You know, I think it’s great when people wash their hands and use soap before exiting a washroom. Three cheers for those people!
Hip Hip, Hooray!
Sip Sip, Slur-ay!
Pip Pip, Purée!
What I can’t stand, however, is these scented hand soaps that are infiltrating washrooms all around the world.
Scented Hand Nope, I say!
Hi, my name is Paul, and this is a rant about scented hand soaps. Get comfy.
Scented hand soaps give me a headache. Their odour enters through my nose and navigates its way to my head, where it bangs pots and pans until I can feel everything shift around every time I move my head a quarter of an inch.
That is not an exaggeration.
I am talking about the hand soaps with three or more words in their title, that sound more like a drink at Starbucks, than something you rub between your hands.
Who’s idea was this?
“Oooh, I’d like an Extra Grande Spicy Apple Cinnamon Toast Crunch My Lunch with a Caramel Bunch odour on my hands!
Come on now.
I’ve been using the same Jergens cream soap since I was knee high to a grasshopper. It does the job, without leaving an overpowering smell on my hands.
In my house, I have a soap dispenser just for me. Other people will use it sometimes if the scented soap is too much to tolerate.
Is this a ridiculous set-up? Probably.
If I wanted to walk around all day with an odour on my hands, I’d lather them in unscented sunscreen because everyone knows that stuff stinks. Don’t tell me it doesn’t.
My nose is strong. I can pick up furniture with it!
Actually, I mean it’s strong in the sense that it can sniff things from a
mile kilometre (Canada, eh) away. Going back to my university days, I knew exactly what they were serving in the cafeteria the moment I entered the residence building.
I’m fairly certain I was a dog in a previous life.
It’s hard for me to be in the same room of the house with someone who has recently used a scented hand soap. I can’t breathe. It’s too much.
There are many hand soaps that smell like cookie dough, for some reason. I can’t tolerate it. I will flap my arms 1673 times in order to clear a room of the smell.
Am I ridiculous? Absolutely not. Scented hand soaps are ridiculous. They are the bully.
Take your Autumn Pumpkin Patch Citrus away from my nose.
I’ve been known to sniff the channel changer (That is what I call a TV remote, deal with it) before picking it up, just to see if there is a hand soap odour on it. If there is, I pick it up with a Kleenex and go wipe it with a cloth.
I will not pick up a greasy, smelly, rubbed-up-against-a-hand-soap-infested-hand, channel changer. I don’t want that stuff on me. Then I’d have to go wash my hands.

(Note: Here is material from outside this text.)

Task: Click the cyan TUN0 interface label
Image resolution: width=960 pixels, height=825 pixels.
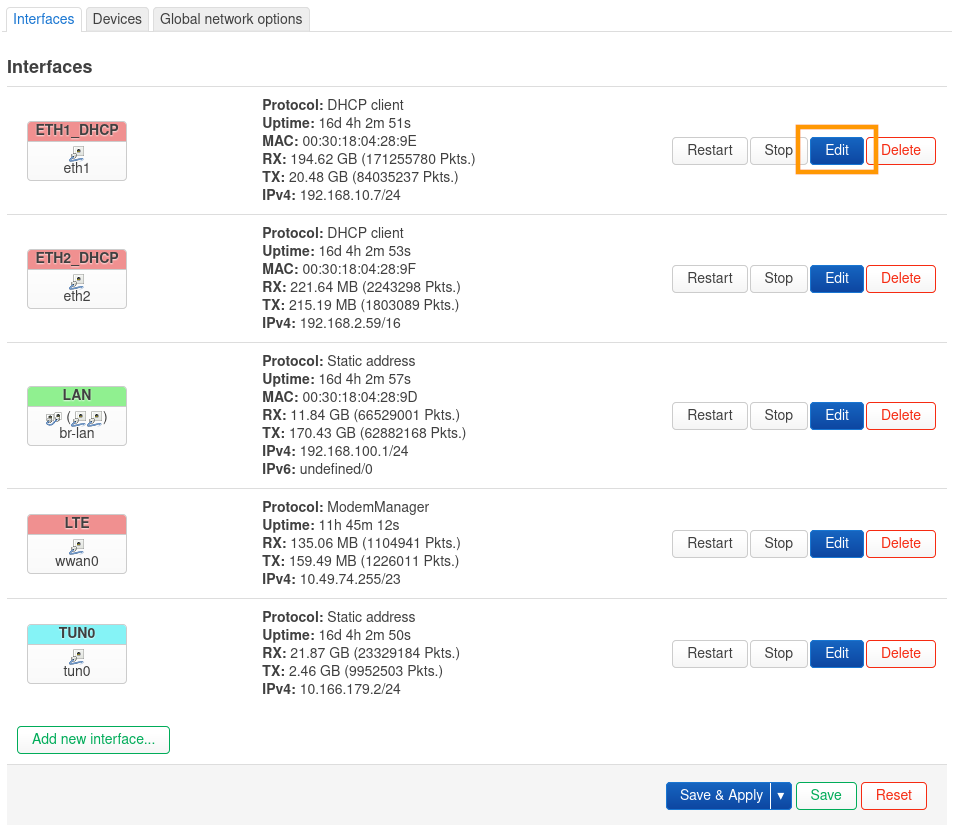Action: (x=77, y=634)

I’m pretty sure it’s not healthy to be breathing in all the chemicals from these soaps. They’re probably getting caught in our lungs and will do damage to us eventually.
But no, “they’re fancy!” And they smell “so good!” And they “leave my hands smelling like the bottom of a Starbucks cup that doesn’t even have my proper name on it!”
I just want clean oxygen!
When there is a fire, hot air rises, so you should stay low to the ground.

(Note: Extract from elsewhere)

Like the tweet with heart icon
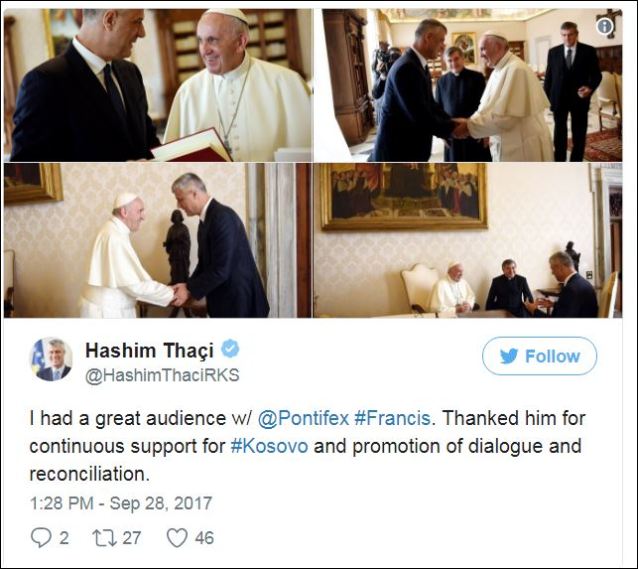 click(x=177, y=538)
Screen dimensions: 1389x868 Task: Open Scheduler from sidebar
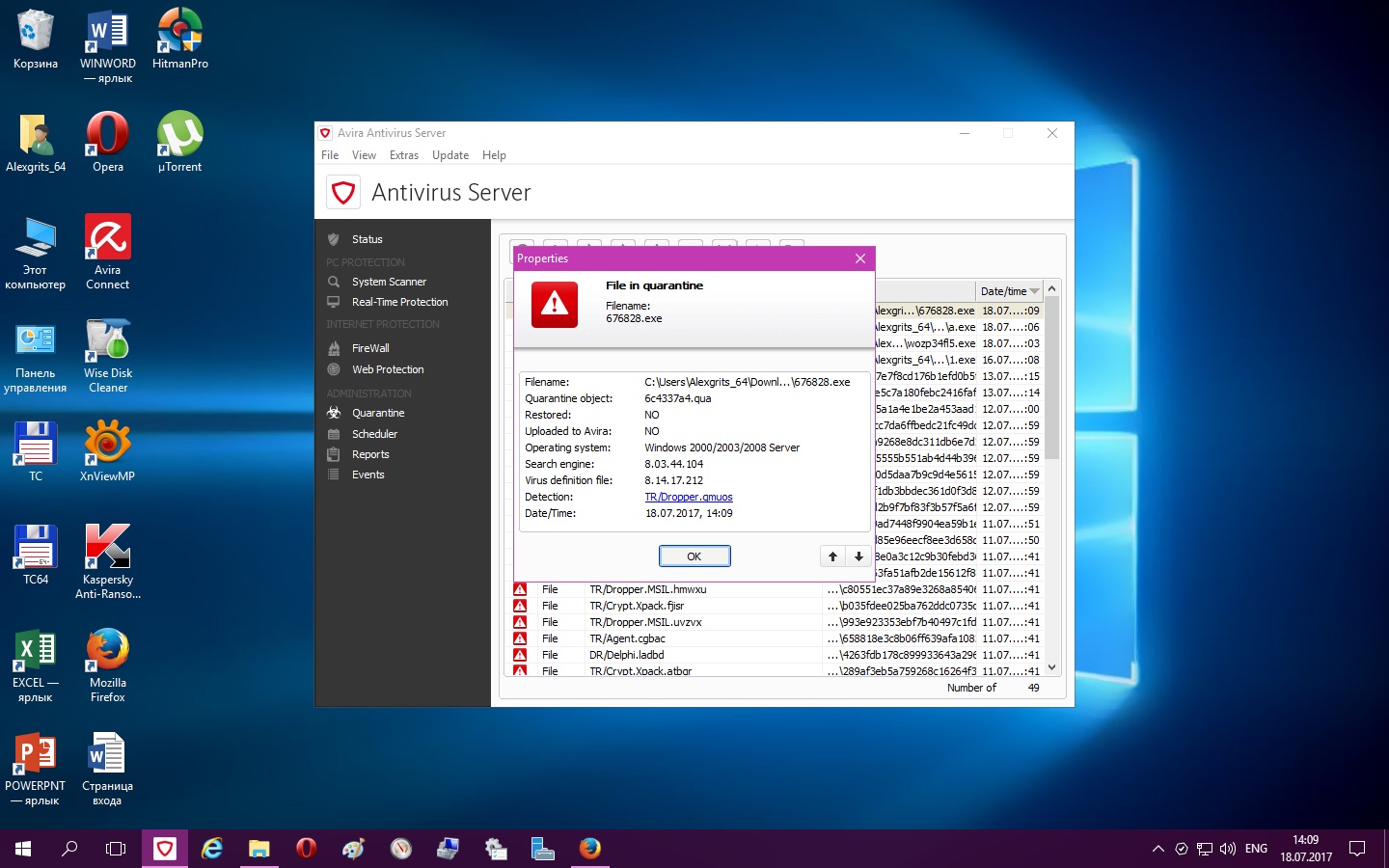(374, 434)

When a scented hand soap is unleashed from its dispenser, what is the protocol? Someone help me out here. I can’t take it.
I understand that people want to smell nice and I fully support that, but these hand soaps from hell make my head hurt.
I’m pretty sure my future wife, whoever she is, is going to have a fight on her hands (Literally!) with me about this, where I’ll probably relent and just wear a clothespin on my nose all the time.
You want to use bath gels? Fine. Perfume? Okay. Hand creams? Eh, don’t get me started.
But scented hand soaps? I can’t. I just can’t. If they didn’t make me feel sick every time I smelled them, then this blog post wouldn’t even exist.
The odour is too strong. What happened to a nice air freshener like people hang in their cars? What happened to those? Just shove one of those in your washroom if you want to cover up what really went on in there.
I’m hoping that scented hand soaps are just a phase. I know they’re probably hit in haul videos on YouTube and are a real
talking texting point in conversations, but for the sake of my sniffer, I’m optimistically pessimistic.
Well, that’s it.
Does anyone agree with me, or am I on an island by myself with clean oxygen?
If you think I’m weird, great.
If you’re my future wife, I’m sorry.